Cette stratégie doit s’accompagner d’une autre démarche pour limiter la raréfaction de la ressource en eau, en favorisant la pleine terre, condition indispensable sur le long terme pour maintenir les arbres et les bénéfices qu’ils peuvent apporter.
La Division Expertises Sol et Végétal dirige actuellement une étude intitulée « Arbres et Climat » qui étudie le comportement de neuf essences d’arbres. En quelques mots, pouvez-vous nous dire à quoi permettra de répondre cette expérimentation ?
Mathilde Renard : L’objectif est de mieux comprendre et de comparer la façon dont les essences d’arbres résistent aux périodes de sécheresse, et quel peut être leur capacité à rafraichir, et donc à améliorer le confort thermique à proximité en cas de canicule.
36 arbres ont été équipés avec 3 ensembles d’instruments permettant de mesurer :
- Des données microclimatiques (température, vents, humidité) qui permettront d’évaluer le confort thermique apporté par les arbres
- Des données sur le comportement physiologique des arbres, permettant d’évaluer la résistance à la sécheresse des essences étudiées, et leur potentiel de rafraichissement
- Des données d’images 3D sur les formes et densité des houppiers, afin d’évaluer la qualité et la contribution de l’ombrage au rafraichissement.
Les choix en termes de végétation peuvent parfois poser des enjeux contradictoires, comment arriver à faire consensus ?
Mathilde Renard : Il faut probablement miser sur la diversité des solutions, adaptées aux contextes et aux usages…
On peut miser sur la capacité des végétaux à rafraîchir sur certains espaces où les eaux de ruissellement peuvent être concentrées, et ainsi sélectionner des espèces peut-être moins résistantes à la sécheresse. A l’inverse, d’autres espaces plus contraints, sur dalle ou très exposés, peuvent être aménagés avec des végétaux plus résistants, à faible impact rafraîchissant mais permettant tout de même la rétention d’une partie des eaux de pluie, et une limitation de l’effet d’accumulation de la chaleur. La végétalisation peut aussi être associée à d’autres solutions (ombrières, choix des matériaux, etc.)
Comment allier la question de la préservation de la ressource en eau, et l’arrosage des plantes en été à Paris ?

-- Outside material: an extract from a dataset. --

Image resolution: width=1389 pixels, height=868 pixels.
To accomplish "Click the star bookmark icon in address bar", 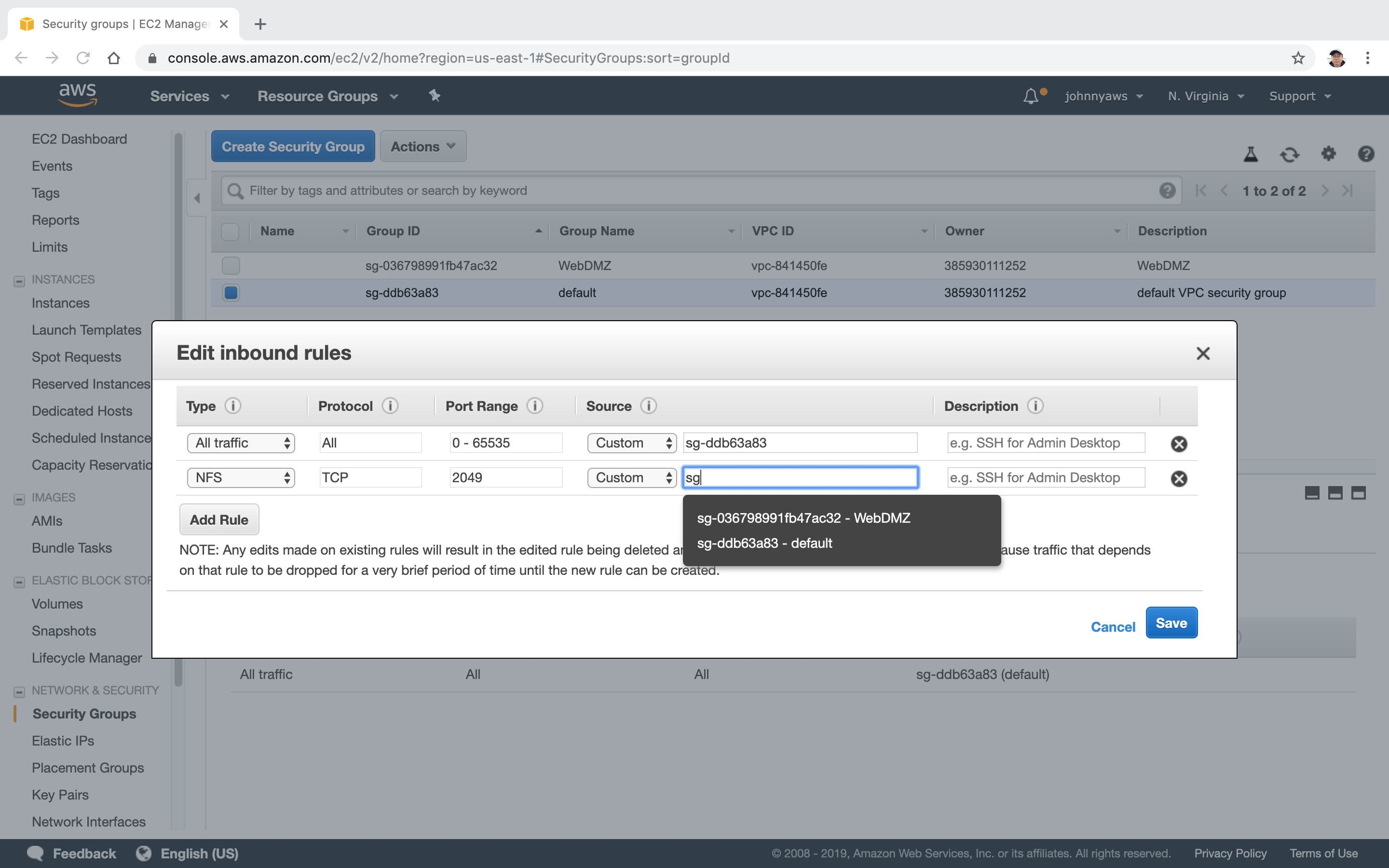I will [1298, 57].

Mathilde Renard: C’est un véritable enjeu en effet, et les études que nous menons portent plutôt sur les effets de la raréfaction de la ressource en eau. Cependant, les projets de végétalisation de l’espace public visant à désimperméabiliser les sols et à augmenter les espaces de pleine terre répondent à ce double enjeu de préservation de la ressource tout en permettant de placer les arbres et la végétation dans des conditions favorables, en optimisant ainsi les bénéfices qu’ils peuvent apporter.
Pour finir, pouvez-vous nous dire quelques mots de l’outil SESAME, qui vise à aider les acteur·rices à choisir les bonnes essences d’arbres à planter ?
En effet, l’étude vise, sur la base d’une large bibliographie scientifique, à évaluer les services rendus par les essences d’arbres, en établissant des indices permettant de les quantifier et de comparer les essences entre elles, et révélant les points forts de chacune des essences. Cet outil est intéressant parce que l’évaluation porte à la fois sur les services rendus (biodiversité, contribution à la régulation du climat, etc.), mais aussi sur les contraintes que certaines essences peuvent apporter (pollens allergisants, racine puissantes, etc.), ce qui le rend adapté au contexte urbain et aux problématiques des gestionnaires. Il ajoute enfin une dimension spatiale et paysagère, démontrant que chaque espèce est plus ou moins adaptée aux différents paysages urbains, invitant ainsi à sélectionner la bonne essence au bon endroit.
Cet outil sera adapté au contexte francilien en 2021. L’adaptation de l'étude permettra d’élargir l’évaluation à une centaine d’essences d’arbres, d’ajouter certains services comme la contribution à la régulation des eaux de ruissellement ou le stockage de carbone, et enfin d’adapter la typologie d’espaces inclus dans l’étude.